Assigned task: Retype exactly the lines from the one containing "Given: Select the rep movs instruction line" through the last line of the records below, including both, and leave out any pictures.

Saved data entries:
============================================================

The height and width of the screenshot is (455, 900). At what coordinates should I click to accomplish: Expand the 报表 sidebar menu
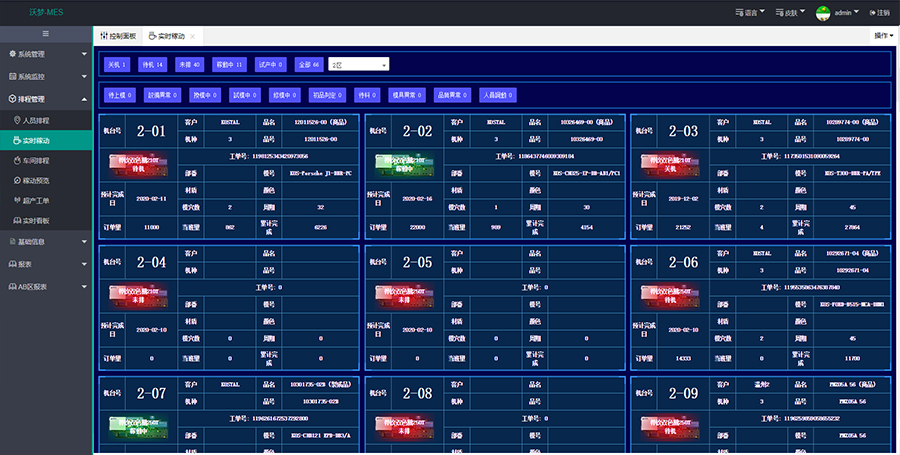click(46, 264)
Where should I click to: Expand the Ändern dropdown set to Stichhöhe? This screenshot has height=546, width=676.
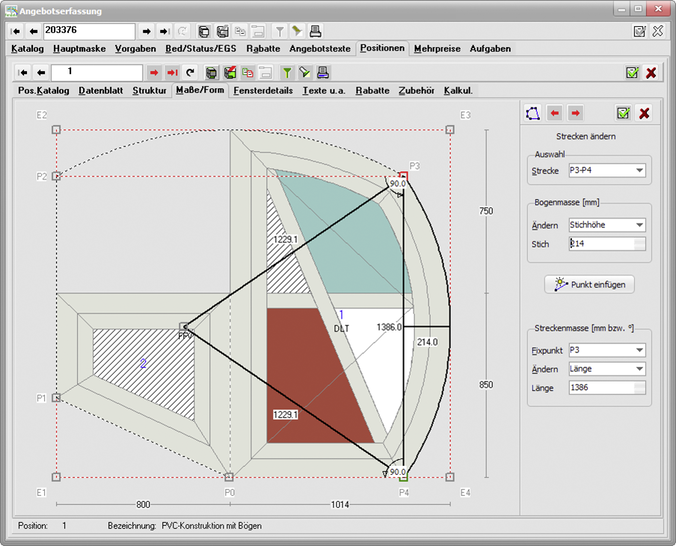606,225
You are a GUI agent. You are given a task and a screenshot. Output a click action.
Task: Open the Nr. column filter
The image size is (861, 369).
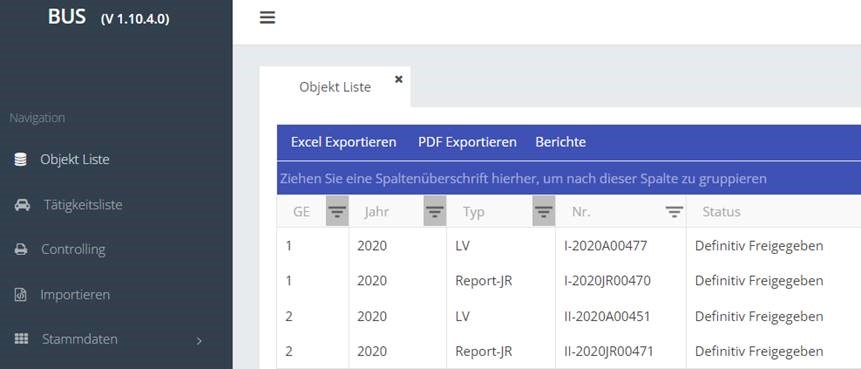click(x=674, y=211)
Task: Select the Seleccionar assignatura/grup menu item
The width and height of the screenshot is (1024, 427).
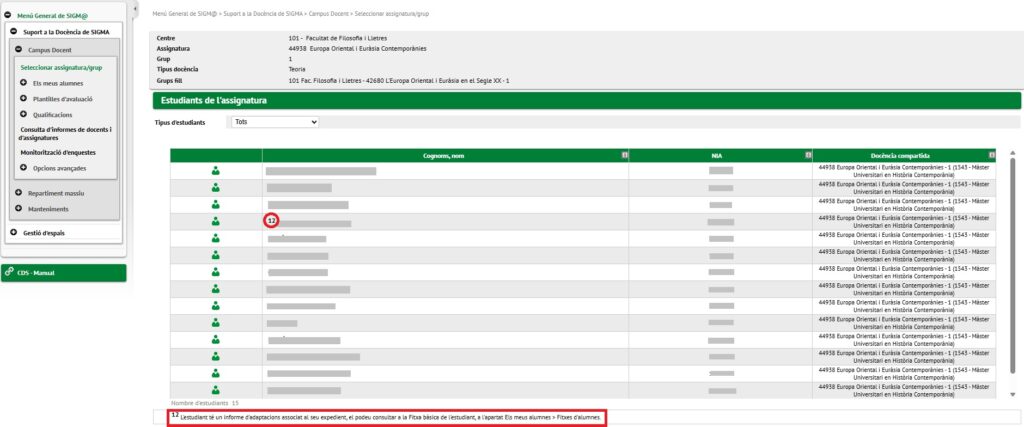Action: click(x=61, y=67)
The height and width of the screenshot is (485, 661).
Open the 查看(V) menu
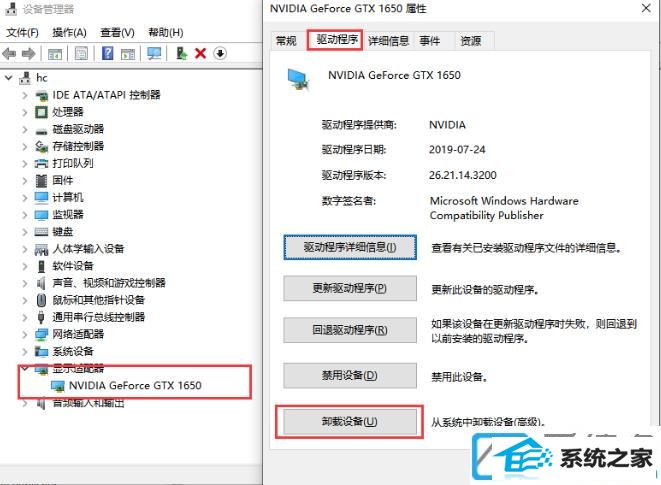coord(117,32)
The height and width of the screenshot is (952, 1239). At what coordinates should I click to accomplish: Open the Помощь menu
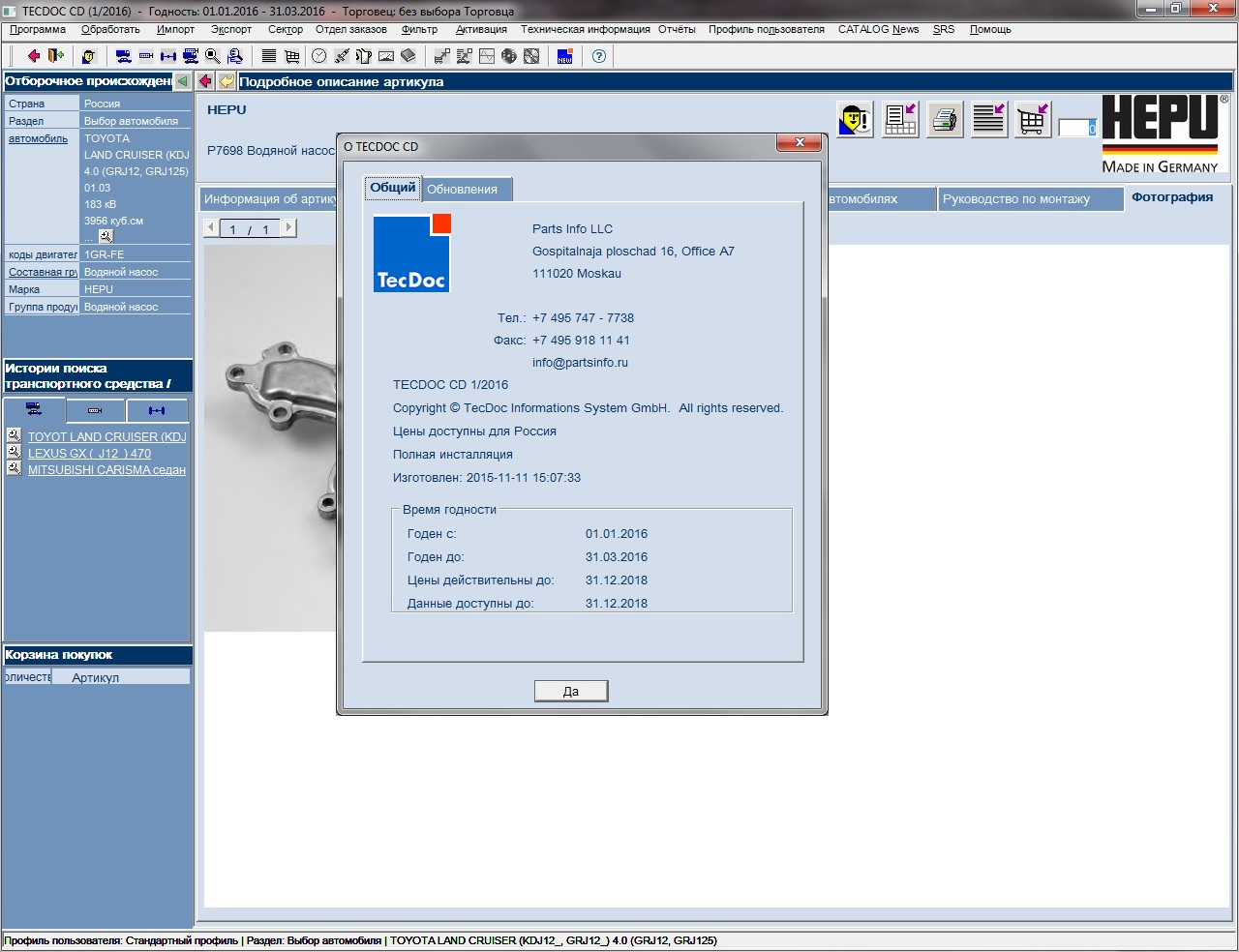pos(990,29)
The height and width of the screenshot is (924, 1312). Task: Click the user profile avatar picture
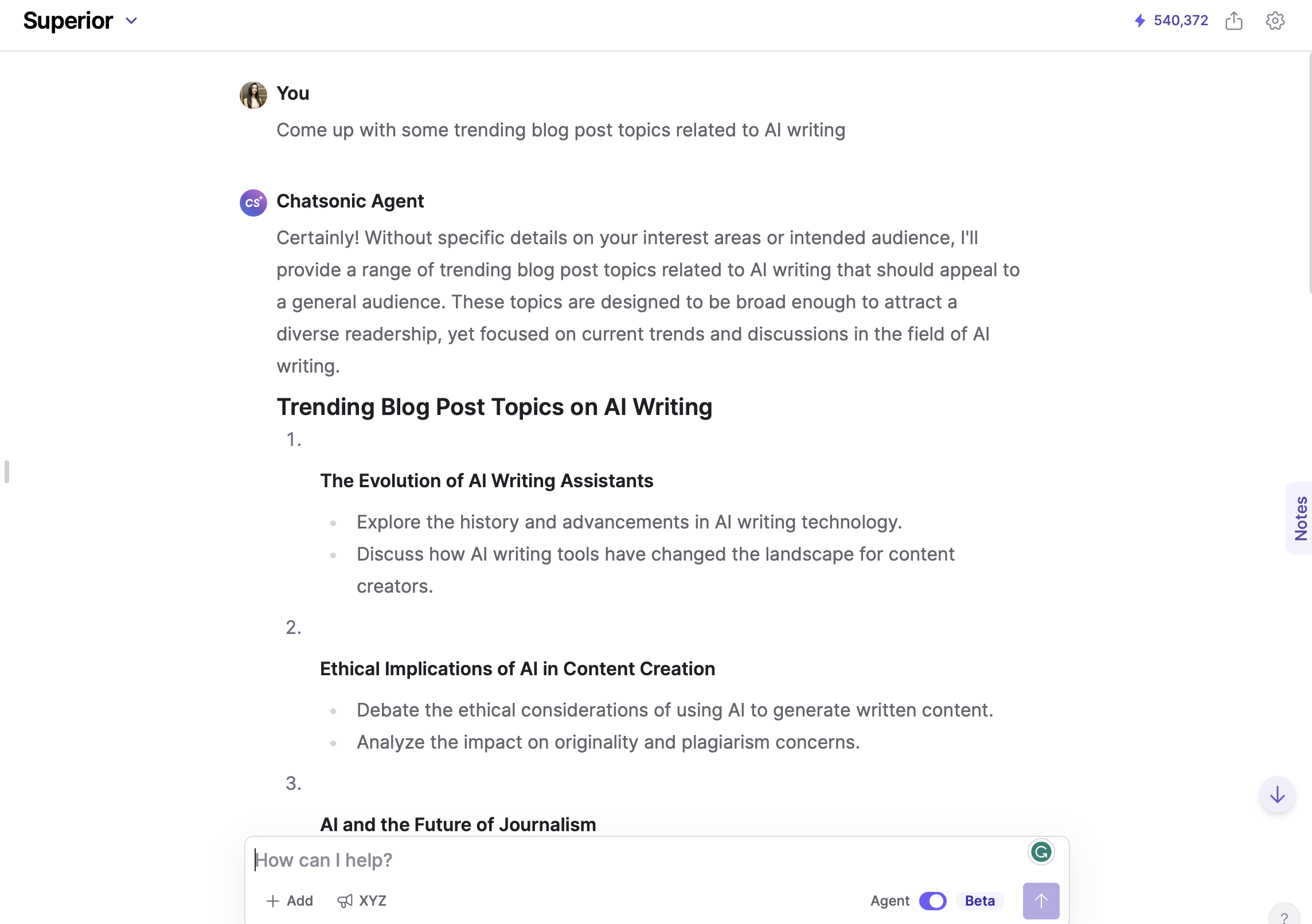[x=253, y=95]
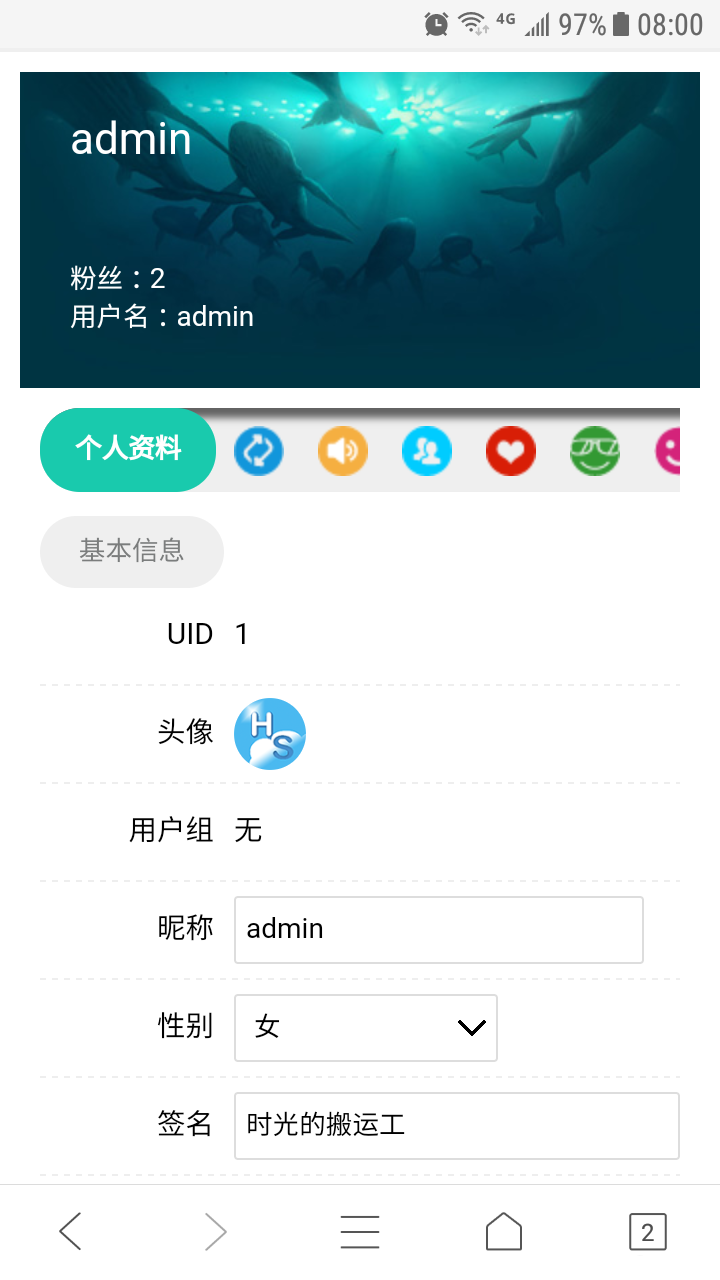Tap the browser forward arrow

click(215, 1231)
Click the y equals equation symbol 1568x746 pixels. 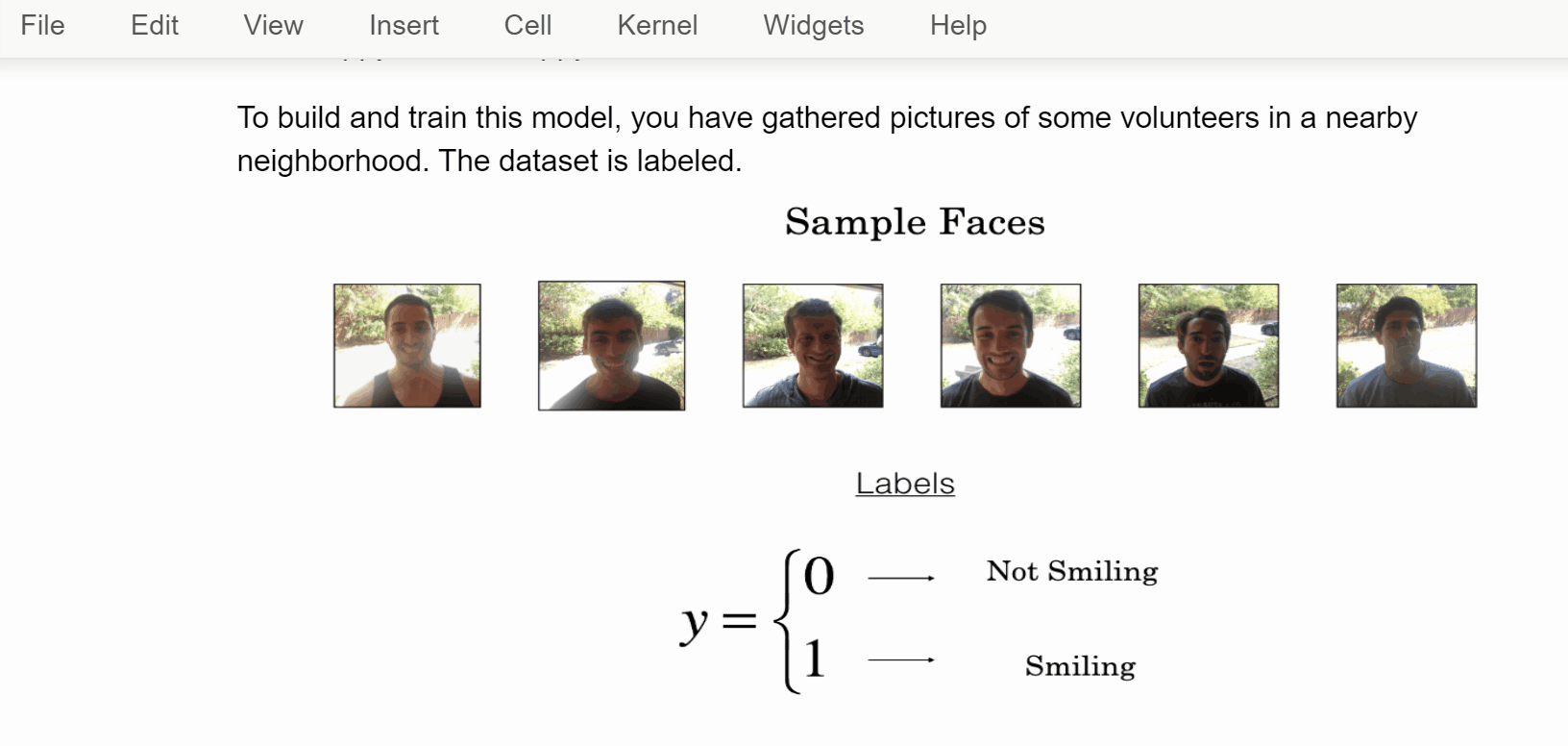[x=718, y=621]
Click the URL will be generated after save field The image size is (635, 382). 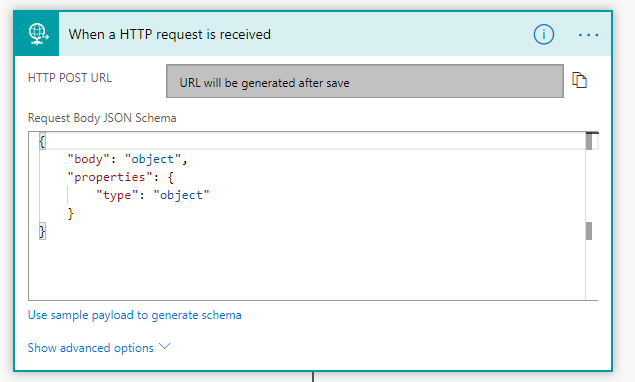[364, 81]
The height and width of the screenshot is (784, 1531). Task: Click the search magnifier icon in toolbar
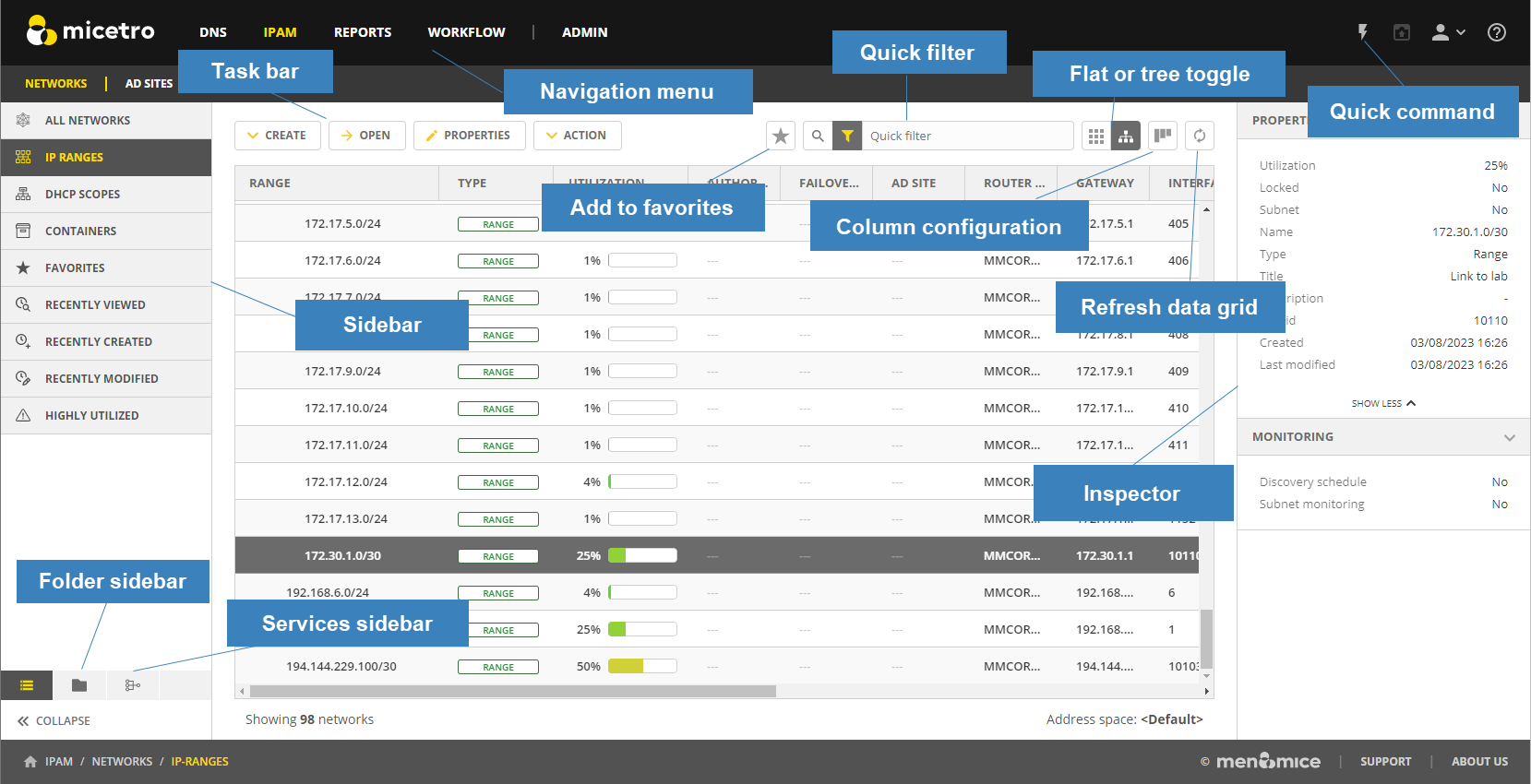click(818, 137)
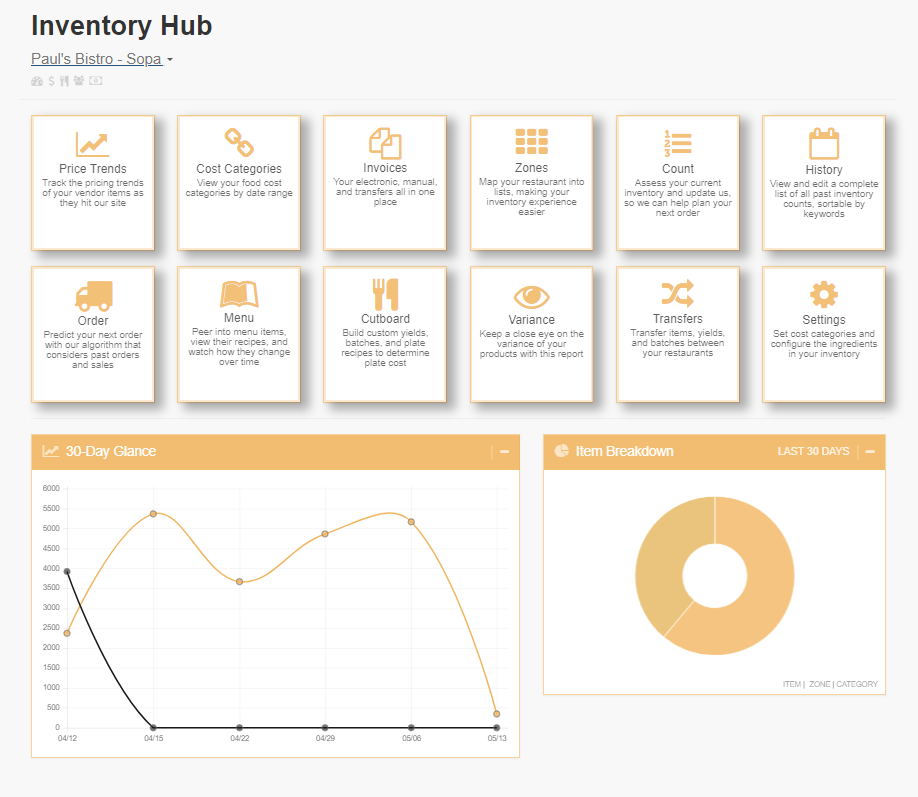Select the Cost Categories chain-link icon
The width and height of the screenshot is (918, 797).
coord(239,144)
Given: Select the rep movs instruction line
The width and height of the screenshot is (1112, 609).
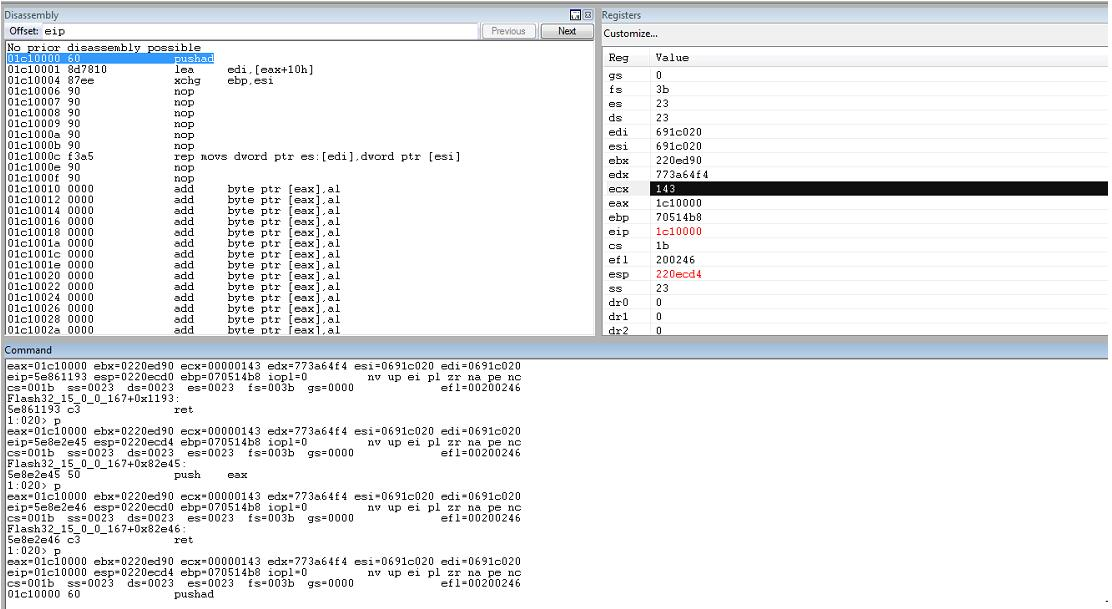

============================================================

Written answer:
Given: Select the rep movs instruction line
The width and height of the screenshot is (1112, 609).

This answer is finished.